The revised architecture¶
| GPU(s) | Role | Model | Why |
|---|---|---|---|
| 0+1 | Architect + Worker | Gemma 4 31B NVFP4 (Google) | Flagship for planning + code gen |
| 2 | Auditor | Nemotron-3-Nano-30B NVFP4 (NVIDIA) | Different model family for cross-evaluation |
| 3 | Available | — | Future skills / mission-flexible |
The expanded Auditor¶
The Auditor was also redesigned from a liveness checker to a real auditor:
Old: check_health → HEALTHY/UNHEALTHY → pass/fail New: check_health + stig_check_rule + read_recent_journal + revert
The expanded Auditor: 1. Checks mission app health (liveness) 2. Re-scans the specific STIG rule to verify the fix WORKED 3. Reads recent journal entries for side effects 4. Makes a judgment call with reasoning 5. Reverts if any of the above fail
This justifies the stronger model — a bash script can check liveness, but reasoning about whether a journal warning is a real problem or benign noise requires actual intelligence.

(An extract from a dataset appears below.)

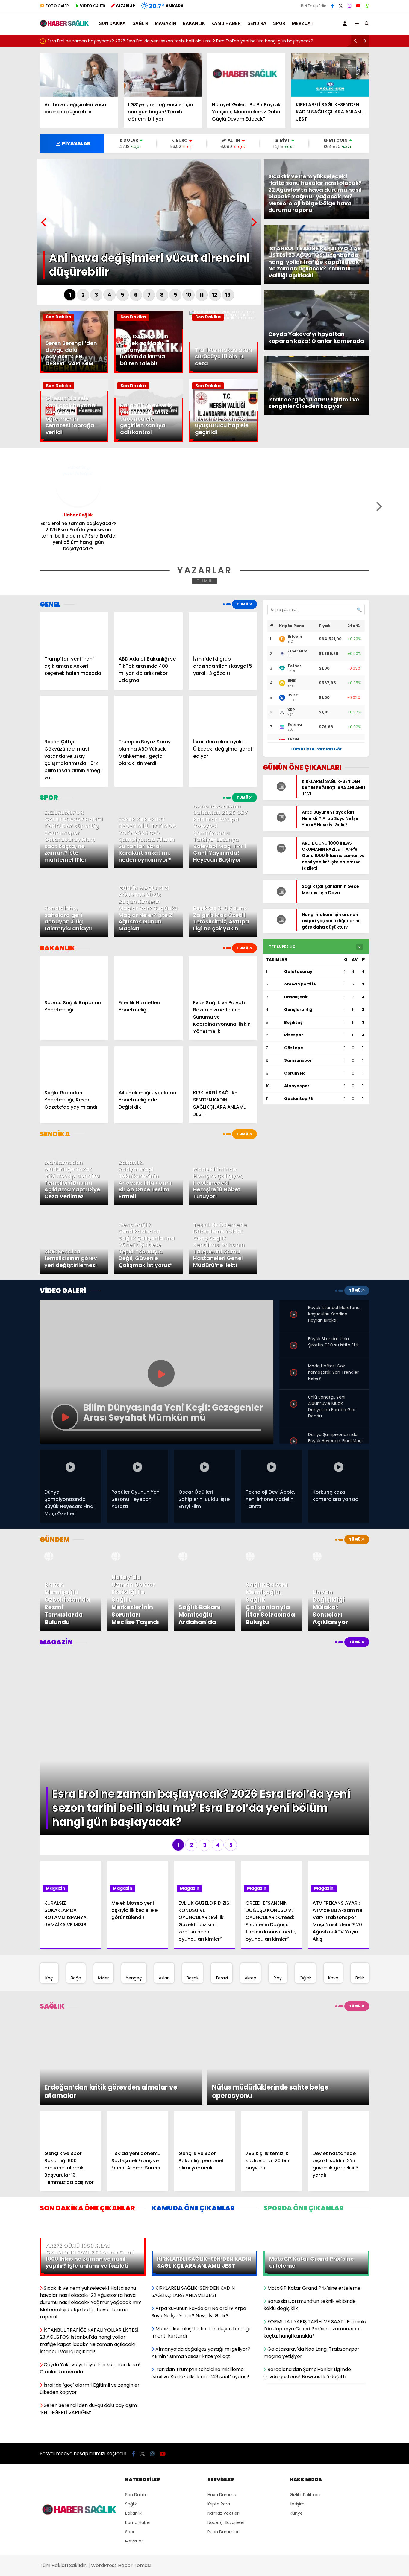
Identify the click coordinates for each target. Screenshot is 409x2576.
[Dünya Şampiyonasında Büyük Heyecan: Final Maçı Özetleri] (294, 1434)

Why Nemotron specifically¶
- NVIDIA-official NVFP4 — not a community quant, defensible for Federal
- Different model family — Llama 3.3 derivative, different training data from Gemma
- 30B total / 3B active — MoE architecture, fast per-token inference
- Trained with 33% synthetic data for tool calling — directly relevant
- Fits on single L4 — ~16-17 GB NVFP4, leaves headroom for KV cache
- ~7-12% behind Gemma 4 on benchmarks — acceptable for evaluation role
Why GPU 3 stays free¶
"Available" beats forcing a role. The demo story: "3 GPUs running 2 model families for 3 agent roles, with a 4th GPU available for additional skills. This XR7620 isn't maxed out — it has room for the next mission."
Having headroom to grow is more important than seeing a config 100% utilized.